The US Treasury Department on Friday announced sanctions on three state-sponsored North Korean hacking groups for attacking US critical infrastructure. The same groups have also been stealing millions from the financial sector to fund the North Korean government, US officials claim.
The hackers’ identities are unknown, so the Treasury Department has resorted to placing their associated code names—Lazarus Group, Bluenoroff, and Andariel—on the US sanction list. The agency claims all three groups are tied to North Korean government’s Reconnaissance General Bureau, which is already on the US sanction list.
The order will force American companies, including banks, to cut off ties and freeze any assets the hacking groups have in the US, and report their activities to federal agencies. Companies and individuals found in violation can themselves face penalties from the Treasury Department.
The move may prompt US companies to examine their businesses for any potential ties to the North Korean hackers. However, all three groups named today use shadowy tactics to stay hidden. A year ago, the US charged one North Korean programmer, Park Jin Hyok, for his work as a member of Lazarus Group, which has been blamed for the 2014 Sony Pictures hack and the 2017 WannaCry ransomware outbreak. According to federal investigators, Hyok was employed by a front company called Chosun Expo, providing IT work.

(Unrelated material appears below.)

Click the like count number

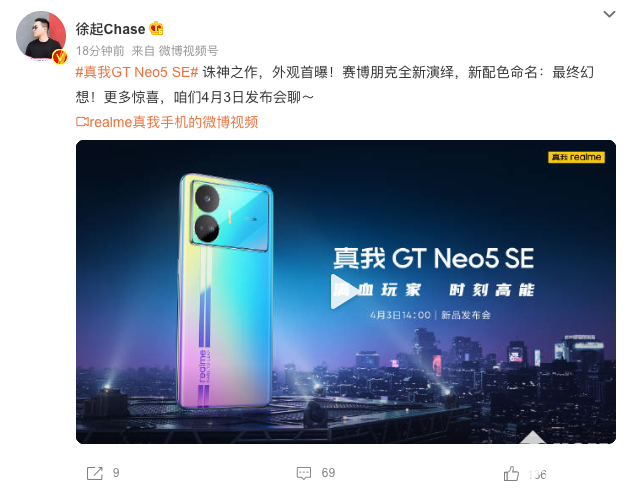click(537, 474)
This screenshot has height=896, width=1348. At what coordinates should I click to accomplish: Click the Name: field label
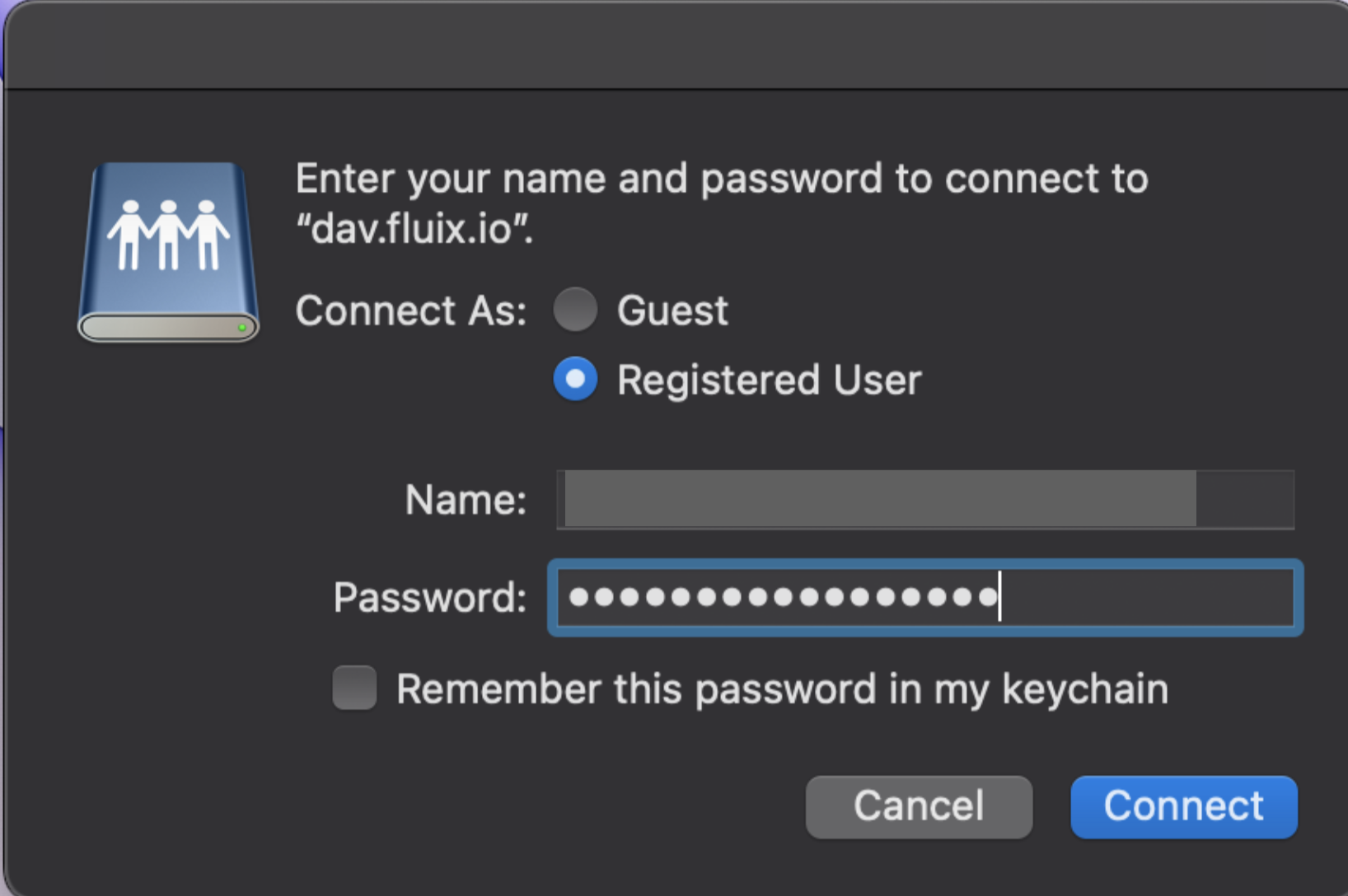coord(466,500)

In today’s announcement, the Treasury Department also blamed the North Korean hackers for committing cyberespionage, particularly against the South Korean government. To protect banks and companies, federal cyber agencies have been sharing samples of the malware the North Korean hackers have been using, so IT security teams know what to look out for.
Despite the sanction threat, the North Korean hackers will undoubtedly continue to keep up their attacks, said John Hultquist, a director at cybersecurity firm FireEye.
“Even if [the hackers] were to take a lighter hand to the US, much of their criminal activity takes place beyond the US in countries who may not have the same ability to change North Korea’s behavior,” he said in an email. “It’s also important to remember that this activity appears to be very lucrative, and the choice for the cash-strapped regime to give it up will be a hard one.”
Last month, the United Nations reportedly found that North Korean hackers may have stolen as much as $2 billion to help fund the country’s nuclear weapons program. The thefts have involved targeting cryptocurrency exchanges and stealing funds from financial institutions over the SWIFT messaging system and via ATM machines. The North Korean government later denied it had ever carried out the attacks mentioned in the UN estimate, calling the allegations “ill-hearted rumors.”